We apply the proposed GWO algorithm using the selected control parameter set for 300 iterations. The GWO procedure runs ten consecutive times to execute the repair shown in Table 2. We then select the run that provides the best value for optimizing the objective function. We set the swarm size to 30.
Analyses the substitute matrix with the original Matrix, the original PWM has \({\lambda }_{max}=4.38\) and \(CR=0.14\). In contrast to the Table. 3, the substitute PWM resulted in \({\lambda }_{max}=4.027912 CR= 0.010338\), and the Optimization Best Fitness value = 0.066072. Comparing the original and substitute matrices, the difference between the original and substitute matrices is 0.038160. using the GWO algorithm with \(\epsilon =2\), the mean and S.D. of the corrected terms are 0.71 and 0.93, respectively.
Table 4 shows the results of running this algorithm ten times for the initial matrix A. The standard deviation (S.D.) and mean of the correction elements, CR, and OFV are minimal, and Table 4 shows that all ten runs were successful. Figure 6 shows the optimized best value for the minimum CR and the difference between the original and substituted Matrix.
Example 2
PCM of order 5 with \(\epsilon =2\)
The second PCM from43 represents the Matrix of pairwise preference ratios for five criteria. The Original PCM is illustrated below in Table 5. The original PCM (Table 5) has \(CR=0.330499\) and \({\lambda }_{\text{max}}=6.480636\).
We use the chosen control parameters to apply the GWO algorithm for 300 iterations. We run the GWO procedure consecutively ten times to perform the repair shown in Table 5. We then select the run that provides the best value for optimizing the objective function. We set the swarm size to 30.
On analyzing the original and substitute matrices, the original PWM has \({\lambda }_{max}=6.480636\) and \(CR=0.330499\). In contrast to the Table 6, the substitute PWM resulted in \({\lambda }_{max}= 5.242061\) and \(CR=0.054032\), and the Optimization Best Fitness value = 0.285249. Comparing the original and substitute matrices, the difference between the original and substitute matrices is 0.043188. using the GWO algorithm with \(\epsilon =2\), the mean and S.D. of the corrected terms are 1.30 and 0.87, respectively.
“Supplementary Table S1” shows the results of running this algorithm ten times on the initial matrix A. The S.D. and mean of the correction elements, CR, and OFV are minimal, and “Supplementary Table S1” indicates that all ten runs were successful. Figure 7 displays the optimized best value for the minimum CR and the difference between the original and substituted Matrix.
Example 3
PCM of order 8 with ε = 2.
The Third PCM from43 represents the pairwise preference ratio matrix for five criteria. The Original PCM is illustrated below in Table 7. The original PCM (Table 7) has \(CR=0.169213\) and \({\lambda }_{\text{max}}=9.670136\).

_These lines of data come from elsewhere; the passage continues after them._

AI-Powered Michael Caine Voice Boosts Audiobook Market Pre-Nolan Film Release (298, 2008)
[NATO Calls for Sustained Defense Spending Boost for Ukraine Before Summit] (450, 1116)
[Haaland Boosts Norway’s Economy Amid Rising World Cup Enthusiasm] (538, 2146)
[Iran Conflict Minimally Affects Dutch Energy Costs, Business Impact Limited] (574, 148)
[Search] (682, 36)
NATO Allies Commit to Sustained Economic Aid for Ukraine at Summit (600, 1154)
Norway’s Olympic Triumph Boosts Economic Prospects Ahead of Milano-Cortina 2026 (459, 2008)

We apply the GWO algorithm using the selected control parameters for 300 iterations. The GWO algorithm runs ten consecutive times to perform the repair shown in Table 7. We then select the run that provides the best value for optimizing the objective function. We set the swarm size to 30.

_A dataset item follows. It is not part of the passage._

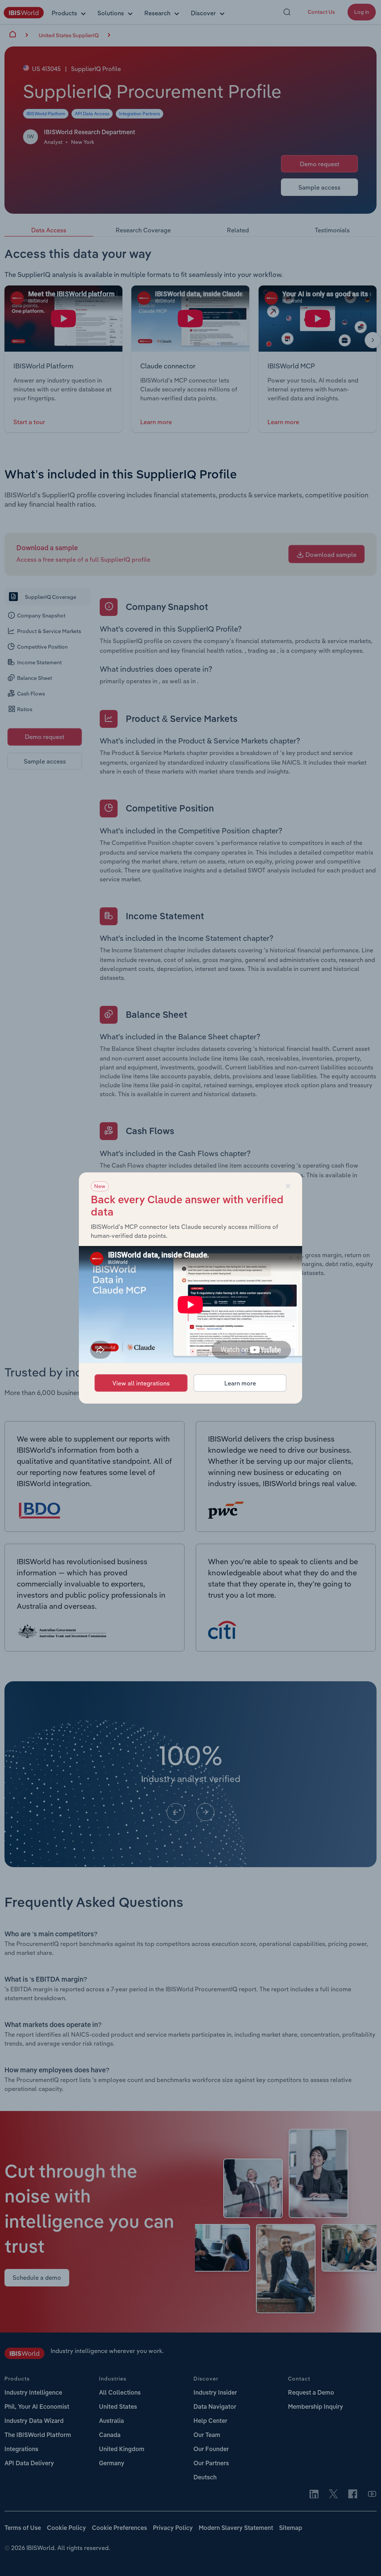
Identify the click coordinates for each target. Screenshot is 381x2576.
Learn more (240, 1383)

On analyzing the original and substitute matrices, the original PWM has \({\lambda }_{\text{max}}=9.670136\) and \(CR=0.169213\). In contrast to Table 8, the substitute PWM results in \({\lambda }_{\text{max}}=8.223738\) and \(CR=0.022668\), and the Optimization Best Fitness value = 0.274920. Comparing the original and substitute matrices, the difference between the original and substitute matrices is 0.252252. using the GWO algorithm with \(\epsilon =2\), the mean and S.D of the corrected terms are 0.93 and 0.78, respectively.

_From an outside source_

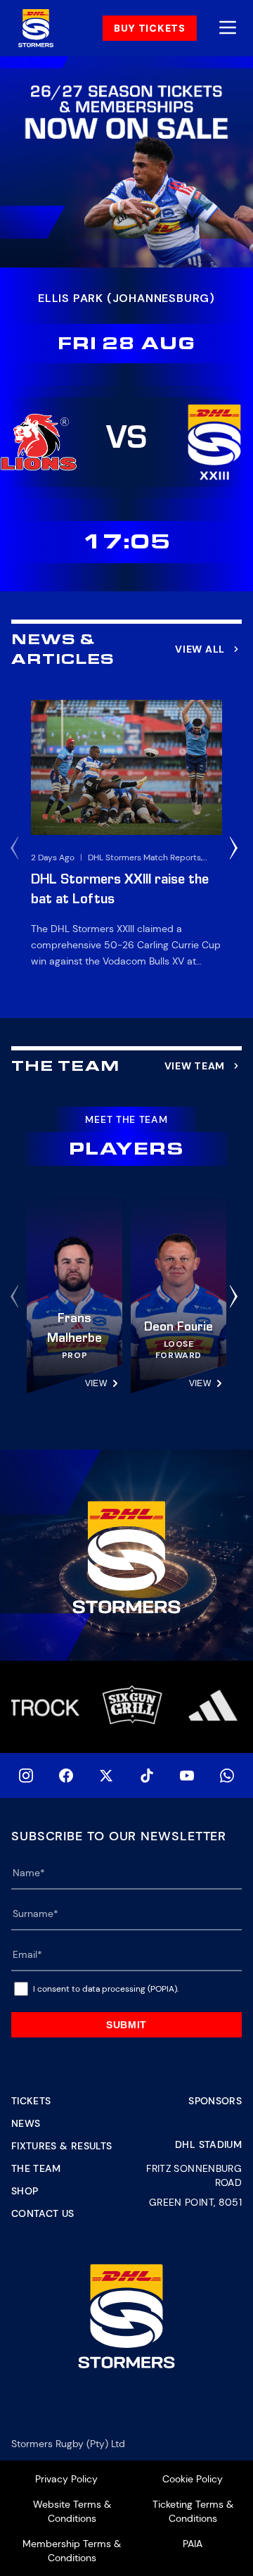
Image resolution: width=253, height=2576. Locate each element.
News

“Supplementary Table S2” shows the results of running this algorithm ten times on the initial matrix A. The standard deviation and mean of the correction elements, CR, and OFV are minimal, and “Supplementary Table S2” indicates that all ten runs were successful. Figure 8 displays the optimized best value for the minimum CR and the difference between the original and substituted Matrix.
Special case: PCM of order 6 with \({\varvec{\epsilon}}=3.0.\)
At the same time, there are some highly inconsistent matrices, like the Matrix \(A\) used in43 with \(CR= 0.546487\). We cannot find a satisfactory solution using this GWO to correct with \(\upepsilon =2.0\). So, we take \(\upepsilon =3.0\) to perform the GWO algorithm on Matrix \(A\). The Original PCM is illustrated below in Table 9. The original PCM (Table 9) has \(CR=0.546487\) and \({\lambda }_{\text{max}}=9.388221\).
We apply the GWO algorithm using the selected control parameters for 300 iterations. The GWO algorithm runs ten consecutive times to perform the repair shown in Table 9. We then select the run that provides the best value for optimizing the objective function. We set the swarm size to 30.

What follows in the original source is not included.